2014 Fiscal Year Research-status Report
Project/Area Number |
26463022
|
Research Institution | Kitasato University |
Principal Investigator |
山崎 安晴 北里大学, 医学部, 講師 (00210401)
|
Co-Investigator(Kenkyū-buntansha) |
武田 啓 北里大学, 医学部, 教授 (20197297)
杉本 孝之 北里大学, 医学部, 助教 (20365133)
熊澤 憲一 北里大学, 医学部, 講師 (60383618)
馬場 香子 北里大学, 医学部, 特別研修生 (90327411)
|
Project Period (FY) |
2014-04-01 – 2017-03-31
|
Keywords | 未分化間葉系細胞 / 凍結保存 / 再生医工学 |
Outline of Annual Research Achievements |
10年以上-80℃で凍結保存した腸骨由来間葉系細胞70検体のうち無作為に選んだ9検体を対象とした。凍結保存ヒト骨組織由来間葉系細胞を再培養し、安全性の評価としてG-band法による染色体検査、アレイ化CGH法による遺伝子検査を行ったほか、real-timePCRによるhTERT遺伝子の異常発現を確認した。
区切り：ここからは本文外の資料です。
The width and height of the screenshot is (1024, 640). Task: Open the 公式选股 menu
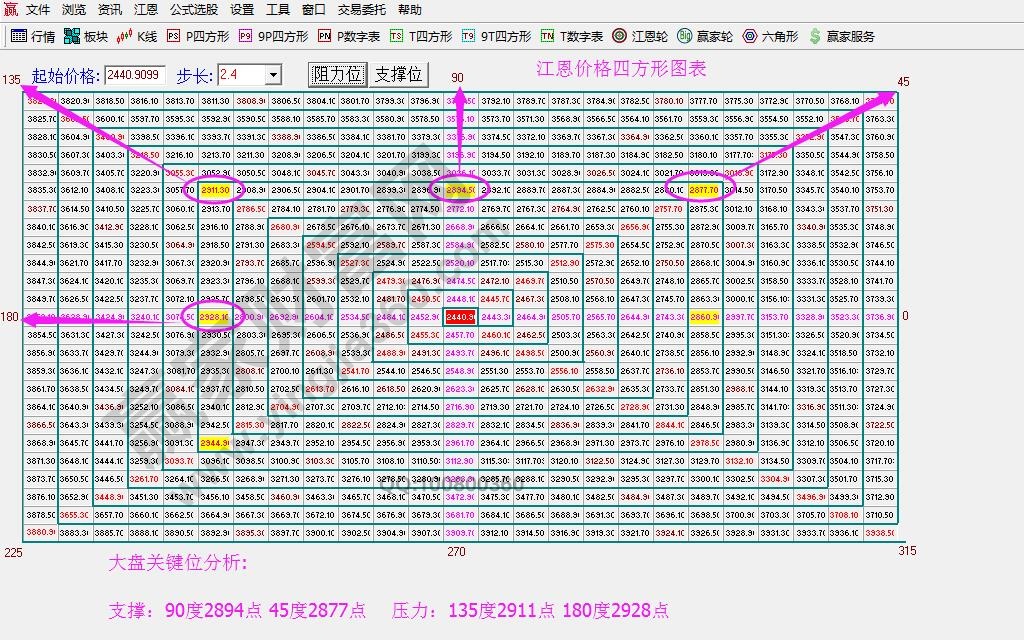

さらにin vivoではHybrid型人工骨を作成しマウス背部皮下に検体を移植し、6ヶ月後腫瘍化の有無を確認した。結果:G-band法による染色体検査で1例に第2染色体長腕側の先端に逆位を認め、アレイ化CGH法による遺伝子検査でも第2染色体に逆位を認めた症例の同部位に欠失を認めた。またhTERT遺伝子の測定ではすべてに異常は認められなかった。さらにin vivoの腫瘍化検査では6検体中3検体に明らかな骨形成を認めた。形成された骨組織は成熟した骨組織で、その骨組織の一部にマクロファージによる吸収・線維化像を認めた。またコントロール群には骨形成は認めず、組織学的に新生骨以外に腫瘍形成は認めなかった。考察:我々の用いている長期凍結保存されたヒト骨組織由来間葉系細胞はその優れた骨形成能を報告してきている。臨床応用するにおいてはその安全性を確認することが重要である。平成26年度は安全性評価としてG-band法とCGH法による評価とhTERT遺伝子の発現の有無及びin vivo動物実験において移植6ヶ月後の代替骨に異常な組織増殖や腫瘍化像の確認を行ない、明らかな造腫瘍性は認められなかったが、一方でG-band法による染色体形態検査とCGH法による染色体異常検査において同一症例に異常所見を認めた。このことは骨形成等、臨床的に優位な間葉系細胞でも臨床に使用する前段階であらかじめ各検体ごとにG-band法による染色体形態検査とCGH法による染色体異常検査が最低限必要と考えられた。
|
Current Status of Research Progress |
Current Status of Research Progress
2: Research has progressed on the whole more than it was originally planned.
Reason
我々の臨床応用の独自性はヒト間葉系細胞の凍結保存にある。そのため凍結保存細胞の安全性確認は最も重要課題の一つである。そこでまず初めに10年以上凍結保存された間葉系細胞の染色体の形態学的検討、腫瘍化過程に出現するhTERT遺伝子発現、またにCGH法による遺伝子検索、さらに6か月間動物移植下の腫瘍形成の有無を行った。結果は9症例中1例に染色体の形態検索とCGH法で同一検体に異常所見を認めた。このことから実際に凍結保存細胞の安全を確保するためには、それぞれの検体ごとに必要で有り、臨床移植前検査として染色体の形態学的検索、CGH法による遺伝子検索、腫瘍化過程に出現するテロメアーゼ活性、hTERT遺伝子発現 等を調べる必要があるとの結論を得た。現在は他の研究課題にすでに着手しており順調に進行している。
|
Strategy for Future Research Activity |
凍結保存間葉系細胞を無血清培養により再培養し間葉系細胞と培養上清を分離する。その後に生物科学的活性と骨形成能の比較確認(in vitro, in vivo)をする。1) in vitro:培養上清の成長因子測定としてIGF-1, VEGF, HGF等をエライザー法で行う。 2) in vivo:Scaffold はコラーゲンアパタイト(商品名:Refit)を使用する。scaffold、hBMCの上清+scaffold、hBMC+scaffold、hBMC の培養上清+hBMC+scaffold をそれぞれ動物頭蓋骨欠損モデル(ヌ-ドラット)に移植し、骨形成を組織学・免疫組織学的に比較検索する。
|
Causes of Carryover |
本年度は凍結保存間葉系細胞の安全性に関する研究が中心となり、予定していた凍結保存間葉系細胞のin vitro, in vivoの研究が一部開始のみとなったため。
|
Expenditure Plan for Carryover Budget |
次年度は凍結保存間葉系細胞のin vitro, in vivoの研究が中心となるため本年度の研究の不足分も合わせて遂行出来ると考えている。